Coalition Calls for Stronger Oversight of City’s AI-based Decision-Making

A line of police cars are parked along a street in Times Square, in New York, December 29, 2016. © 2016 AP Photo/Kathy Willens

Algorithmic decision-making is becoming the new norm in New York. City agencies use computerized algorithms to make important decisions about New Yorkers’ daily lives, from school assignments to public benefits evaluations and more. But serious concerns persist on how to monitor automated systems and prevent human rights abuses.

The city government recently took up this question of how to best evaluate the ways in which city agencies develop and use algorithmic decision-making systems. A city-appointed task force recommended this month that the city establish a central oversight structure to accomplish this. The Mayor’s Office announced the first piece of a new oversight function shortly thereafter.

Today, a coalition of civil society organizations released a report documenting the task force’s process and identifying automated systems currently in use by city agencies. The report proposes audits of each agency’s systems to ensure rights-respecting use, recommending oversight powers much stronger than what the city now employs.

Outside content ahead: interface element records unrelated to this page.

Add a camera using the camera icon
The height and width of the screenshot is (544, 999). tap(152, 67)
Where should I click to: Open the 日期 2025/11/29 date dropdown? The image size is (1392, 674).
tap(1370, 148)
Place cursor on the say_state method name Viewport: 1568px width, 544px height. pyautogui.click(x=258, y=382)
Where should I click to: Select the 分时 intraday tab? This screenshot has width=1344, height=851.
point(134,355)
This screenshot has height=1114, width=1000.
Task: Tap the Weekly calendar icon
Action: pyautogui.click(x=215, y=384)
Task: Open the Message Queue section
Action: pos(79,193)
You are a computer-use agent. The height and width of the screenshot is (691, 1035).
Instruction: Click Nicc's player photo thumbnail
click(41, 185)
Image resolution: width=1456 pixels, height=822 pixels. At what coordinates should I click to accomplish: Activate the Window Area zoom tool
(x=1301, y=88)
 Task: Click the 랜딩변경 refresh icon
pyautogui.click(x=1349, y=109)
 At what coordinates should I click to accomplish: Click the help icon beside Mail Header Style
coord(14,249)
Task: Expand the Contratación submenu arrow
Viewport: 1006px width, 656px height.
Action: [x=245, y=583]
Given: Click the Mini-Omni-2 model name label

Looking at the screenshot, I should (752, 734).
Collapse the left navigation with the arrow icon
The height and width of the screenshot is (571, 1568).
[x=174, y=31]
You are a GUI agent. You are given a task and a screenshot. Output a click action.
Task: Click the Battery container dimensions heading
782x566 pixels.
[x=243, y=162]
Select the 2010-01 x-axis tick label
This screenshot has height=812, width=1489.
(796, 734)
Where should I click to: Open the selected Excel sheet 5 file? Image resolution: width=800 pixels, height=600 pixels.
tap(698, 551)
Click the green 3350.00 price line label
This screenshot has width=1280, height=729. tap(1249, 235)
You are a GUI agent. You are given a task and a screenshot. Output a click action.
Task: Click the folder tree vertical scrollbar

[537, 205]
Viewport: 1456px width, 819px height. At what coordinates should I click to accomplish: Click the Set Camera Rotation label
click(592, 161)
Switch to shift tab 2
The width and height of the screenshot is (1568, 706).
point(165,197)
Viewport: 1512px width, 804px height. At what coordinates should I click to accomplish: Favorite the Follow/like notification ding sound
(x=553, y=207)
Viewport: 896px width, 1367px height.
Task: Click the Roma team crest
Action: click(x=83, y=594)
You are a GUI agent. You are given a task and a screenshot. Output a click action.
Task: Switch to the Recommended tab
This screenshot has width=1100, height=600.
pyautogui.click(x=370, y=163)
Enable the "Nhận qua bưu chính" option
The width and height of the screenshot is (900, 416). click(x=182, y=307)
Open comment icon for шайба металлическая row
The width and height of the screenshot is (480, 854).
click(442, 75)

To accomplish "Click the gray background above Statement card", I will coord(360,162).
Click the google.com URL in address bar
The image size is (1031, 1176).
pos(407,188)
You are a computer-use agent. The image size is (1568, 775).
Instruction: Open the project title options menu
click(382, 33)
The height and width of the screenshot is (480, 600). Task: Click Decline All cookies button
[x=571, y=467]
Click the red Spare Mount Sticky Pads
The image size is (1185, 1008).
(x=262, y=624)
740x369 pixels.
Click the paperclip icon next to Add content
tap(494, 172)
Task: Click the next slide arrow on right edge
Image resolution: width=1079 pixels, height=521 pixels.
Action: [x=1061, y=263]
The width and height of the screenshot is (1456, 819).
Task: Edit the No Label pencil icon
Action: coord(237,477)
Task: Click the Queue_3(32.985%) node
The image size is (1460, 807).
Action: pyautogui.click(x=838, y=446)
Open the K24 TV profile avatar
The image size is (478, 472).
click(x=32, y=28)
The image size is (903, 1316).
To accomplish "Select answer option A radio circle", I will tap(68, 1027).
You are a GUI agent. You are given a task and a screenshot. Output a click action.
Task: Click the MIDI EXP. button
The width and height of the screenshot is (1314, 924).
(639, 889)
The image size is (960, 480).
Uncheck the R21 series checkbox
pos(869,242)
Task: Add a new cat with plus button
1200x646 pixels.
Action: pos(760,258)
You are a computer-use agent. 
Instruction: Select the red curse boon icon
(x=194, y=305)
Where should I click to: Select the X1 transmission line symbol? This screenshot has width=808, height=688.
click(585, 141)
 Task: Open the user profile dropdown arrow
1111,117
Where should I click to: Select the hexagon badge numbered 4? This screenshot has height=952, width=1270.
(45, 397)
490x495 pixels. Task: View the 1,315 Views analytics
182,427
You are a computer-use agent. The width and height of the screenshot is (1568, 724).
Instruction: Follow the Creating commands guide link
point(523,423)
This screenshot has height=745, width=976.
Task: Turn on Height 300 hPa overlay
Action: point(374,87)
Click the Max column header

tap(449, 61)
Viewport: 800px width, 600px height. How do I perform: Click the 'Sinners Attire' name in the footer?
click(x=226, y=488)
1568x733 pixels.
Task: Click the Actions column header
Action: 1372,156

For example, law enforcement’s investigative tools are currently exempt from the city’s oversight function, even though such tools can significantly impact New Yorkers’ rights. The NYPD deploys a sophisticated network of surveillance systems, many of which have automated components.

One such system is the NYPD’s Patternizr, a tool disclosed earlier this year that the NYPD designed to identify potential future patterns of criminal activity. NYPD analysts built Patternizr to forecast crime patterns by training a computer model on ten years of historical crime data collected during the “stop and frisk” regime of racially discriminatory policing. AI systems are only as good as the data that drives them – Patternizr could very well be replicating those biases.

Oversight of NYPD systems like Patternizr could mitigate biased policing, prevent rights-abusing surveillance, and limit intrusions into peoples’ private lives.

The risks of automated systems aren’t limited to policing. They can impose procedural barriers that limit access to public benefits. Without independent, robust, and ongoing oversight, the public will have trouble holding agencies accountable for errors or abuses linked to algorithmic decision-making.

While the city’s oversight function is an important first step, officials should work with the civil society coalition to implement their recommendations, including extending oversight to law enforcement. New Yorkers deserve to know that the city is auditing its own use of algorithms to protect our rights.